AT CROI 2016

BOSTON (FRONTLINE MEDICAL NEWS) – Optimally treated patients with HIV are living longer than ever, and have narrowed but not completely closed the gap in life expectancy with their uninfected peers, investigators in a large cohort study reported.

In 1996, a 20-year-old infected with HIV could expect to live only 19 more years, to age 39. In 2011, the additional life expectancy for a 20-year-old HIV-positive subject was 53 years, meaning that given survival to age 20, he or she could expect to live to age 73, said Julia L. Marcus, Ph.D. , from Kaiser Permanente Northern California in Oakland.

She and her colleagues studied life expectancy in a cohort of nearly 25,000 Kaiser Permanente California members who were HIV-positive and more than 250,000 HIV-negative members in an effort to better delineate differences in survival by HIV status than in earlier comparisons.

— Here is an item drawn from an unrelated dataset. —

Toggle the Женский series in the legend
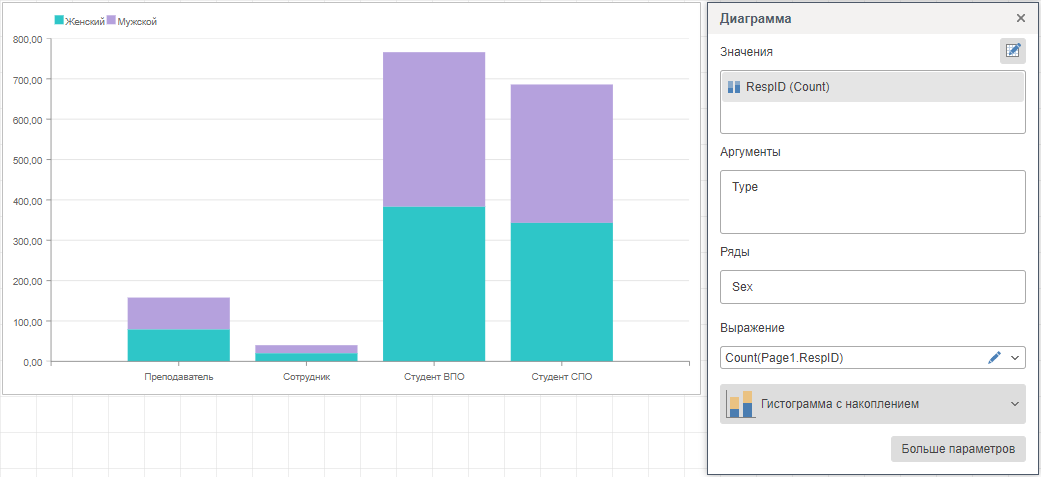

“This is the first study to our knowledge to directly compare life expectancy by HIV status, accounting for individual-level factors and access to health care. We have complete ascertainment of deaths, and therefore no loss to follow-up, and our results are generalizable to the broader insured population,” Dr. Marcus said at the Conference on Retroviruses and Opportunistic Infections.

The study results reflect the remarkable improvement in care of insured HIV-positive patients with the introduction of antiretroviral therapy (ART), which has allowed more than half of all HIV-positive individuals to live to age 50 or older, she said.

Previous studies suggesting that there is still a gap in life expectancy between HIV-positive and HIV-negative people had compared HIV-positive individuals with the general population, limiting their ability to account for differences in life expectancy by HIV status because of differences in sociodemographic factors, access to care, and risk factors that may affect survival, Dr. Marcus said.

To overcome these limitations, the investigators compared life expectancies for 24,768 HIV-positive people who were members of Kaiser Permanente California at any time from 1996 through 2011 with those of 257,600 HIV-negative members.

They conducted estimates by year of study follow-up, sex, race/ethnicity, HIV risk group, CD4 counts at ART initiation, and by key modifiable risk factors including viral hepatitis, drug and alcohol abuse, and smoking.

They found that over the course of the study, mortality rates among HIV-negative members remained relatively stable, at 439 per 100,000 person-years (py) in 1996, to 381/100,000 in 2011. In contrast, there was a steep decline among HIV-positive members, from 7,077/100,000 py in 1996, to 1,054/100,000 py in 2011.

Among women, remaining life expectancy at age 20 among those who were HIV-negative was 65 years in 1996, and 64 in 2011. In contrast, HIV-positive women saw an increase from 37 years in 1996 to 51 in 2011. Yet at the latest time point, there was still a 13-year gap in expectancy between HIV-negative and HIV-positive women.

Among HIV-negative men at age 20, additional life expectancy remained at 62 years throughout the study period, whereas among HIV-positive men it improved from 38 years in 1996 to 49 years in 2011. But here, too, there remained a 13-year gap in expectancy between HIV-positive and HIV-negative subjects.

An analysis of life expectancies at age 20 by race/ethnicity showed similar significant gains throughout the study period for whites, blacks, and Hispanics (P less than .0010), although HIV-positive whites and Hispanics did slightly but significantly better than blacks (P = .007 and .001, respectively),

There were also significant gains in life expectancy among men having sex with men, from 40 years in 1996 to 51 years in 2011, heterosexuals, from 38 years to 51 years, and among injectable drug users, from 36 to 46 years.

To see whether they could account for the 13-year gap that remained between HIV-positive and HIV-negative members, the authors looked at various care- and disease-related factors. When they considered those patients who received optimal therapy, with ART initiated when their CD4 counts were 500 or above, the expectancy gap narrowed to 7.9 years.

When they controlled for patients without hepatitis B or C infections, the gap narrowed to 7.2 years. HIV-positive patients with no drug or alcohol abuse had only 6.8 years less life expectancy than their HIV-negative counterparts, and those who did not smoke had only a 5.4 year life-expectancy decrement.

In the question-and-answer session following Dr. Marcus’ talk, an attendee suggested that some of the remaining gap may be explained by mental health differences between HIV-positive and HIV-negative patients.

“I would urge that you start looking at mental health issues and depression in particular, which is both vastly more common in people with HIV, and also has a demonstrable impact on mortality. That may explain some of the gap,” he said.

Dr. Marcus agreed about the importance of looking at this question, and noted that it is being actively explored in ongoing studies.

Dr. Marcus disclosed that she has been supported by a research grant to her institution from Merck.